= Your goal =
Starting with the first line and ending with the last, copy the entries word for word.
....
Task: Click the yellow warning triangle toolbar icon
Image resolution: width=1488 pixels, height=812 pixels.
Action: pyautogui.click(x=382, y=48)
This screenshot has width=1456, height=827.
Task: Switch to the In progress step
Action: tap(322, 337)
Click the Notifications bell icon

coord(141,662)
....
= Result of the exercise =
Task: Click the yellow warning triangle toolbar icon
Image resolution: width=1488 pixels, height=812 pixels.
Action: pyautogui.click(x=382, y=48)
This screenshot has width=1456, height=827.
Task: Switch to the In progress step
Action: tap(322, 337)
Click the Notifications bell icon

coord(141,662)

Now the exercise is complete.